Thursday, December 1, 2011

Zora Neale Hurston's Tell My Horse


"They say that the white man is coming to rule Haiti again. The black man is so cruel to his own, let the white man come!"

 Zora Neale Hurston's Tell My Horse is an interesting anthropological and religious study of Jamaican and Haitian cultures. Traveling in Jamaica and Haiti during the 1930s, Hurston's personal account reads like a travelogue and fascinating portrait of peasant cultures, religious traditions, and political conditions. Interesting sidenote, Alan Lomax was in Haiti making field recordings of Haitian music and actually recorded Zora Neale Hurston singing folk songs. Anywho, most of the book is centered on her descriptions of life, politics and religion in Haiti rather than Jamaica. Her time in Jamaica, however, does provide insight on race relations (black and mulatto divide in Jamaica exists just like in Haiti), belief in duppies in Jamaican culture, and traditions of Maroons in Accompong, including a dangerous hunt of a giant boar and the feasting that ensued. She also describes with numerous examples the color barrier between blacks and mulattoes in Jamaica, who form an elite separate from the black population because of access to knowledge, white contacts, and political power. Jamaica, like Haiti and other Caribbean islands, has a long history of political rule by mulattoes who usually carry on anti-black prejudice and rarely intermarry  with lower-class blacks. 

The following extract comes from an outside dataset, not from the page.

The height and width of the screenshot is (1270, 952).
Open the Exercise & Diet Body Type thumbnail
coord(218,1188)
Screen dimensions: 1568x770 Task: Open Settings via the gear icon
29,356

One of the great surprises one encounters reading the book is Hurston's ambivalence on the recently terminated American occupation of Haiti. As an African-American woman associated with the Harlem Renaissance one would expect her, like the NAACP and other black organizations, to unequivocally opposed to US imperialism in Haiti. A close reading of Hurston's text and her analysis of Haitian politics, however, reveals the deep political and economic troubles caused in Haiti by black and mulatto elites that created the conditions where American invasion was seen as preferable to the status quo. As Hurston traces the problems of Haiti back to the colonial period and the century and a half of misrule by black and mulatto elites, one must agree that a fundamental problem of Haitian politics is the use of lies and deception to justify the current status of Haiti. While talking to a Haitian intellectual, one sees it as he lies about Haitian history and overlooks Haiti's enormous structural problems that facilitated the American occupation. To this particular Haitian, lying about the actual events and problems of Haiti becomes truth as he lies to himself and to Zora Neale Hurston. 

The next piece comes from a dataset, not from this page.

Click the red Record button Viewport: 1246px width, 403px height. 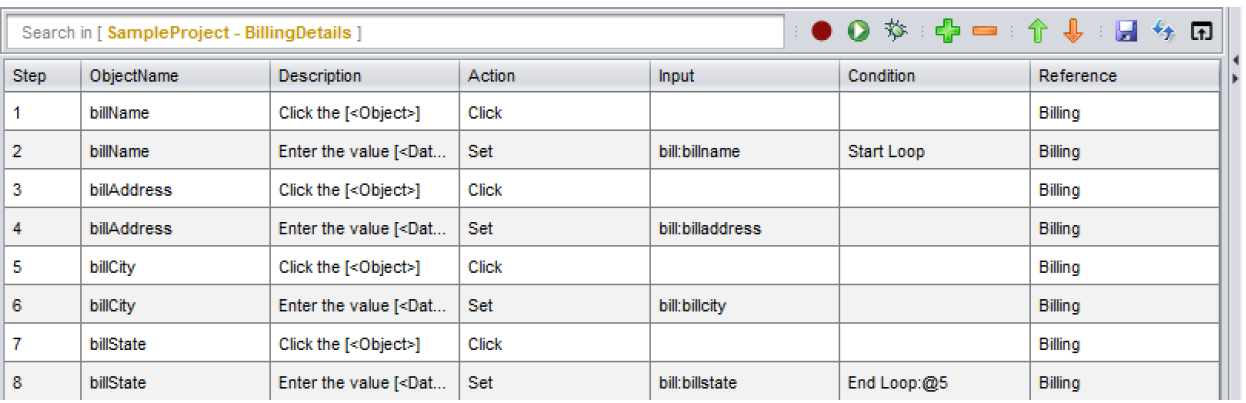pyautogui.click(x=822, y=32)
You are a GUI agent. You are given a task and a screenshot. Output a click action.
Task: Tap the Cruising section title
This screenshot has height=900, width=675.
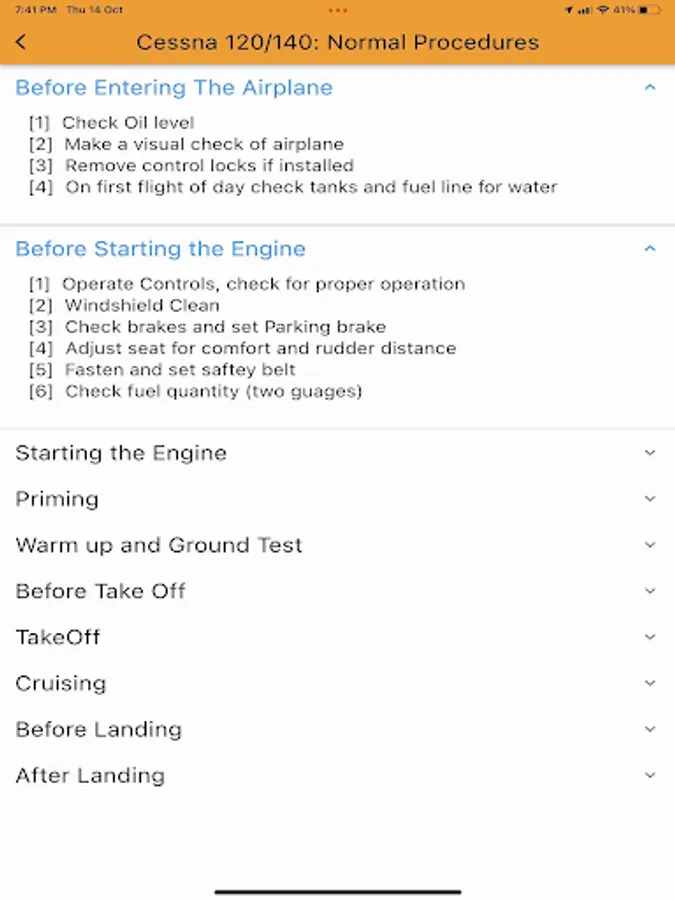pos(61,683)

Besides her ambivalence on the American occupation, Hurston's account focuses on Voodoo, its rituals, and the overwhelming majority of Haitians who practice the faith. Indeed, even light-skinned elites sometimes practice Voodoo, despite publicly distancing themselves from the "superstitions" of the blacks. Hurston's account of Voodoo actually accepts some of the 'supernatural' or unbelievable things associated with Voodoo, such as zombies. She even took a picture of a Zombie while in Haiti, a woman whose eyes appear dead. Thus, Hurston is not as skeptical of Voodoo and its power, so she succeeds in providing a relatively unbiased account of Voodoo rituals, beliefs, and practices. While discussing the practice of bokors who do specialize in turning victims into zombies with a Haitian doctor, they both concur that its probably caused by some drug crafted by African ancestors. Indeed, these secrets in composing drugs, remedies, and other poisons is part of secret societies, which are not 'real' Voodoo but a small sector of the Haitian populace who practice evil rites to turn their victims into human slaves (zombies), poison them, or even practice cannibalism. Hurston also describes the process of invoking the loas, the dances and music associated with calling the loas, and the 'mounting,' or act of possession by a loa. In addition, Hurston shares short descriptions of the most popular loas of the Petro and Rada rites of Vodou, the former belong to the Kongo tradition (central Africa) and the latter coming from Dahomey (West Africa). 

Overall, Hurston's Tell My Horse is a satisfactory account of Voodoo in Haiti. She dispels racist myths of Haitian voodoo as evil superstition, describing the real practices, origins, and theology of it. For Hurston, it is no better nor worse than any other religion. Her description of some of the flaws of Haiti and Jamaica regarding race and gender are also pertinent for understanding current social conditions of both islands and the Caribbean as a region. She does witness some amazing feats while in Jamaica or Haiti, or hears multiple accounts testifying to their validity, so it's hard to not believe that zombies, possession by loas, and the Ba Mouin rite are not 'real.' This text, loved and praised by Ishmael Reed, does live up to the hype as an important look on Vodou and African-derived religious systems, and highlights the already international black consciousness present in African-Americans during the Harlem Renaissance. Her experiences with Vodou/Voodoo testify to that fact, and illustrate the importance of Voodoo as a syncretistic way of life with potential healing through medicine and rituals.